Hugo Cancio’s “luxury cart” will never be approached by government inspectors to fine him for high prices or demand he sell with capped prices. Nor will even that “abusive” street bean vendor, whom the police harass for “unjust enrichment” but who really doesn’t make as much profit from a sack of beans brought from Alquízar as Hugo Cancio will make from a single kilo package brought from Miami. But the word “abuse” in Cuba is as “relative” as the term “cultural exchange,” and, like these, there is a whole glossary of “relativities.”
Norah Jones won’t sing for the street bean vendor, no matter how much money he seems to have (or has), because the crux of the matter is not so much the concerts she will offer but the grand image-cleaning spectacle in which she is framed. It is much more than a simple strategy to attract tourists. In any case, Norah Jones will sing to help the good street vendor Hugo Cancio sell his beans at caviar prices in a country where eating a chicken egg is a chimera.
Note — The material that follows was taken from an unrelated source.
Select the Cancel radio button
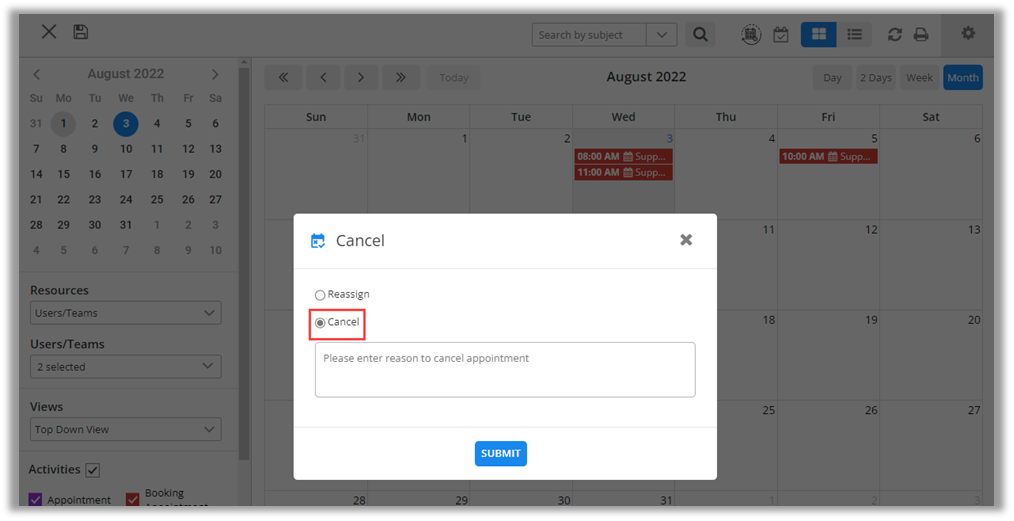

Not coincidentally, the announcement was made in the context of the Havana International Fair FIHAV 2023, shortly after a tourism convention and while the Cuban prime minister was on a tour of China, once again seeking to attract Asian tourists to a place they don’t want to travel to for a simple reason: communism is not attractive, not even for communists. Thus, the Russians don’t come anymore because the experience is more traumatic than satisfying, as Cuba revives traumas they have not yet overcome.
Not even Norah Jones’s promise to stroll around Havana in a classic car will break that “spell” — more than the “enchantment” — emanating from a system whose nature is to repel, even its own citizens, along with their most authentic traditions. Because everything they do, besides being annihilating, is merely cosmetic makeup. No matter how much rouge we apply to a corpse, even from a distance, we will smell the stench of death.
Norah Jones may come, sing, and ride in a classic car, but she would be very naive if, like the Chinese, Russians, and even Cubans themselves, she doesn’t realize all the “beauty” around her is pure set decoration and pyrotechnics. Even the audience she will have will be the one already on rigorously reviewed and previously prepared lists to ensure that no one shows up there shouting “Patria y Vida.” Much less to promote beans at two dollars a pound when they already have a luxury cart vendor and announcer who will sell them “affordable for everyone” in the most authentic “cultural exchange.”
As I’ve said before, I expect her career is not what it was, and this is a way to get some attention by going “exotic.” Of course, she’s hardly the first and probably won’t be the last, and even people who absolutely did not need to play in Cuba, like the Rolling Stones, have done the deed anyway. Shit happens.